There was no mandatory testing for Wimbledon or the French Open. People are confused about what they must do if they get the sniffles or a sore throat, and tennis players are no different. Many players said they were not sure exactly what the rules were for those who started not to feel well. While two widely known players, Matteo Berrettini and Marin Cilic, withdrew from Wimbledon after testing positive, without a requirement to take a test, they, and any other player, could have opted not to take a test and played through whatever symptoms they were experiencing.
“So many rules,” Nadal said. “For some people, some rules are fine; for the others, rules are not fine. If there are some rules, we need to follow the rules. If not, the world is a mess.”
After nearly two years of bubble life, though, hard-edge complaints about a don’t-ask-don’t-tell approach and safety mandates were virtually nonexistent.
Ajla Tomljanovic of Australia, whose country had some of the strictest pandemic-related policies, said she remained cautious, especially at the bigger events, but she had reached the point where she needed to find a balance between safety and sanity.
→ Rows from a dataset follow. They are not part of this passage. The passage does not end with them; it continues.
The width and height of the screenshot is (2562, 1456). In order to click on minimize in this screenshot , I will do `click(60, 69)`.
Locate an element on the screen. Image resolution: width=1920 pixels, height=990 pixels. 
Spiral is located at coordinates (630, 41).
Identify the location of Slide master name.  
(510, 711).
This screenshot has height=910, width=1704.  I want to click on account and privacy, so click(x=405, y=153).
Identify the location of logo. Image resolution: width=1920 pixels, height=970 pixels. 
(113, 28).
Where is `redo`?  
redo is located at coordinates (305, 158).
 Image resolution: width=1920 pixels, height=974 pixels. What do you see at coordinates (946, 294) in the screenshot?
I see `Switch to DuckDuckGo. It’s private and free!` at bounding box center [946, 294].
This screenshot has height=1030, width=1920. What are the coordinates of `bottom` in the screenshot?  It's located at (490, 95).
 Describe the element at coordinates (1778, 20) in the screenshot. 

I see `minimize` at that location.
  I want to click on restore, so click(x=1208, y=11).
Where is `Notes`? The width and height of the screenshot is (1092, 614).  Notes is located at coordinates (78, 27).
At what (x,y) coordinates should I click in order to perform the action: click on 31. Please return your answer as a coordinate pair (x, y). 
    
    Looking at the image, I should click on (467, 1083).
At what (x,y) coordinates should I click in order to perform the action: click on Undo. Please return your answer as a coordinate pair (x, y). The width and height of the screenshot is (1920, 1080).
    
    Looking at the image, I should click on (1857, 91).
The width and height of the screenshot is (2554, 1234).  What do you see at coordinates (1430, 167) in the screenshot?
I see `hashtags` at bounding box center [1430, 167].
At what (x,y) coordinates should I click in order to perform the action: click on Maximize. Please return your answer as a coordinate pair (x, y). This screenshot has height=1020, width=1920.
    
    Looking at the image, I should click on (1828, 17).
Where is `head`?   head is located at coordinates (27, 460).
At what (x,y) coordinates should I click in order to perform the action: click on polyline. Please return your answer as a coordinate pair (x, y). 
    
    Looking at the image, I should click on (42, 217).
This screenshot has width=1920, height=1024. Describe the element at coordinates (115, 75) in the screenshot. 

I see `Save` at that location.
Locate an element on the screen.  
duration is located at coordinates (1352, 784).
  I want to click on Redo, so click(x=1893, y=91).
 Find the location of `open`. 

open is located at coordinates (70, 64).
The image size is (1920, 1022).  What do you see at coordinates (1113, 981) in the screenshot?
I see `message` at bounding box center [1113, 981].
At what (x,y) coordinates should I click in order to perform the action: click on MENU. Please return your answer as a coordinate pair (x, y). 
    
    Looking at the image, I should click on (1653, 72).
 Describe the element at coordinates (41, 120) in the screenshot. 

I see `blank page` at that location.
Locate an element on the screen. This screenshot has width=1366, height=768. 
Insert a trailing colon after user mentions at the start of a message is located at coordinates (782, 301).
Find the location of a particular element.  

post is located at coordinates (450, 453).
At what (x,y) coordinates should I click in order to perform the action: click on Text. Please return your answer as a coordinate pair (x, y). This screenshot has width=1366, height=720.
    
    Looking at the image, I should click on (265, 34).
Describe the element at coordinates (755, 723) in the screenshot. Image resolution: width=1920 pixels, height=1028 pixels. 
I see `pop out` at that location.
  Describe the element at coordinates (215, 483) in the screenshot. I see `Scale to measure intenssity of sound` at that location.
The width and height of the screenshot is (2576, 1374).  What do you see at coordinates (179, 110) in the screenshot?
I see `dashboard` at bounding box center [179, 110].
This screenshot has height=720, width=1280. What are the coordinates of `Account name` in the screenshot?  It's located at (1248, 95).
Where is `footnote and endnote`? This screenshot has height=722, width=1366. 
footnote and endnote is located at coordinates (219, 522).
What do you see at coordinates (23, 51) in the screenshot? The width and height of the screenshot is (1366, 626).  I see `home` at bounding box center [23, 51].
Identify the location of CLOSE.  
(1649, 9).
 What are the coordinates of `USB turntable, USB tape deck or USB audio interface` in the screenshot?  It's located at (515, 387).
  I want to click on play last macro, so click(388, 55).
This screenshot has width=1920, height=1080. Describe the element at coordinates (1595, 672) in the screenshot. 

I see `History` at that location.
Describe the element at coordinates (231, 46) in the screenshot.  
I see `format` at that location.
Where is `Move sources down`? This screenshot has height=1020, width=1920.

“I just try to take care of myself as much as I can where I’m still not completely isolating myself, where it’s not fun to live,” said Tomljanovic, who lost to Rybakina in the quarterfinals.
Paula Badosa, a Spanish star, said she had stopped worrying about the virus.
“I had all type of COVIDs possible,” said Badosa, who first tested positive in Australia in January 2021 and has had it twice more. “I had vaccination, as well. So in my case, if I have it again, it will be very bad luck.”
Officials with the men’s and women’s tours said that regardless of infection levels, their organizations had no intention of resuming regular testing or restricting player movements. They said they will follow the lead of local officials.
With testing, quarantine and isolation requirements having all but disappeared, or merely existing as recommendations, tennis finally seems to have entered a stage of pandemic apathy, much like a lot of society, omicron and its subvariants be damned.
There is, of course, one major exception to all of this, and that is Djokovic, whose refusal to be vaccinated — unique among the top 100 players on the men’s tour — will seemingly prevent him from playing in the U.S. Open.
U.S. rules require all foreigners entering the country to be vaccinated against COVID-19. Djokovic has said he believes that individuals should be allowed to choose whether to do so without pressure from governments.
Also, because he was deported from Australia, Djokovic would need a special exemption to return to the country to compete in the Australian Open in January. He has won the men’s singles title there a record nine times.
Unless the rules change, he may not play in another Grand Slam tournament until the French Open next May, something he said that he was well aware of but that would not shift his thinking about whether to take the vaccine.
In other words, COVID-19 really isn’t done playing games with tennis.